I was hoping that there was an outfitter or guide that could provide me with a place to go and so on. Suggestions?


----------



## fishhook (Aug 29, 2002)

uke:


----------



## Field Hunter (Mar 4, 2002)

I think you'd be better served hunting in Texas.


----------



## TXJeff (Oct 14, 2004)

Hunting in Texas is fine but it seems wrong to hunt whitetail in a short sleeve shirt and shorts.


----------



## 870 XPRS (Mar 12, 2003)

Doesn't it seem wrong to hunt deer in a fence with a guide? :eyeroll:


----------



## Remmi_&amp;_I (Dec 2, 2003)

870 XPRS said:


> Doesn't it seem wrong to hunt deer in a fence with a guide? :eyeroll:


I thought they had them collared and leashed with spiderwire! :toofunny:


----------



## TXJeff (Oct 14, 2004)

Agreed!!! Not all deer in Texas are behind a fence.
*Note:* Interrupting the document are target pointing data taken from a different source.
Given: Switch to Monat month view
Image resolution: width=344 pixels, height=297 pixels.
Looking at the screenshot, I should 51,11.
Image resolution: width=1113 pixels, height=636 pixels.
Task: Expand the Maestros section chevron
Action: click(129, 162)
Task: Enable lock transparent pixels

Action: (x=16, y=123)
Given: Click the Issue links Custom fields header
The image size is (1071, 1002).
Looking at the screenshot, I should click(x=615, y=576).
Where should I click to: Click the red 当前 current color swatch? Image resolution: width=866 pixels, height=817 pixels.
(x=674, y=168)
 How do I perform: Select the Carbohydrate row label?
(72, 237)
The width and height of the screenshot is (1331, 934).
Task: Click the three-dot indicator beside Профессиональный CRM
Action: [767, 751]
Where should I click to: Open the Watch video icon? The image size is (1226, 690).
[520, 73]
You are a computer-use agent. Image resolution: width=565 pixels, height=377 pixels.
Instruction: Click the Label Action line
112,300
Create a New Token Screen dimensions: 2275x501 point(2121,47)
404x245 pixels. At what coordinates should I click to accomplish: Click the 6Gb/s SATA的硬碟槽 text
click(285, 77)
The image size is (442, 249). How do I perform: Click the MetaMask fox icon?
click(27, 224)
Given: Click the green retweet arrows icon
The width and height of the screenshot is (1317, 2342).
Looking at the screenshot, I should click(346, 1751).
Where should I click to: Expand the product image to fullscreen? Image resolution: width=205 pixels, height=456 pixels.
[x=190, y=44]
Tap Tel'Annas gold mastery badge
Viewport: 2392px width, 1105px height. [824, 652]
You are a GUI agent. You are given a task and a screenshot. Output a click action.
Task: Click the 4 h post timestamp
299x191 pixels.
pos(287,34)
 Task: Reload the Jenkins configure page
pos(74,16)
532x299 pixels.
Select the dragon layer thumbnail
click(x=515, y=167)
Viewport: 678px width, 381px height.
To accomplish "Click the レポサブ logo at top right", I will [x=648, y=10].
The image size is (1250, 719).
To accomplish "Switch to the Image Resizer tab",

Again it would be nice to hunt in the snow again.


----------



## dakotashooter2 (Oct 31, 2003)

There are still a few doe tags (whitetail) available for that area. I believe at this point they are available to either residents or non-residents. If you get 20 or so miles south you'll start hitting plenty of public land.


----------



## DeltaBoy (Mar 4, 2004)

I had to go to Williston for a meeting today and this morning there were mule deer all over the roads for at least a fifteen miles. Most the the deer were near the park. Did see one nice buck!


----------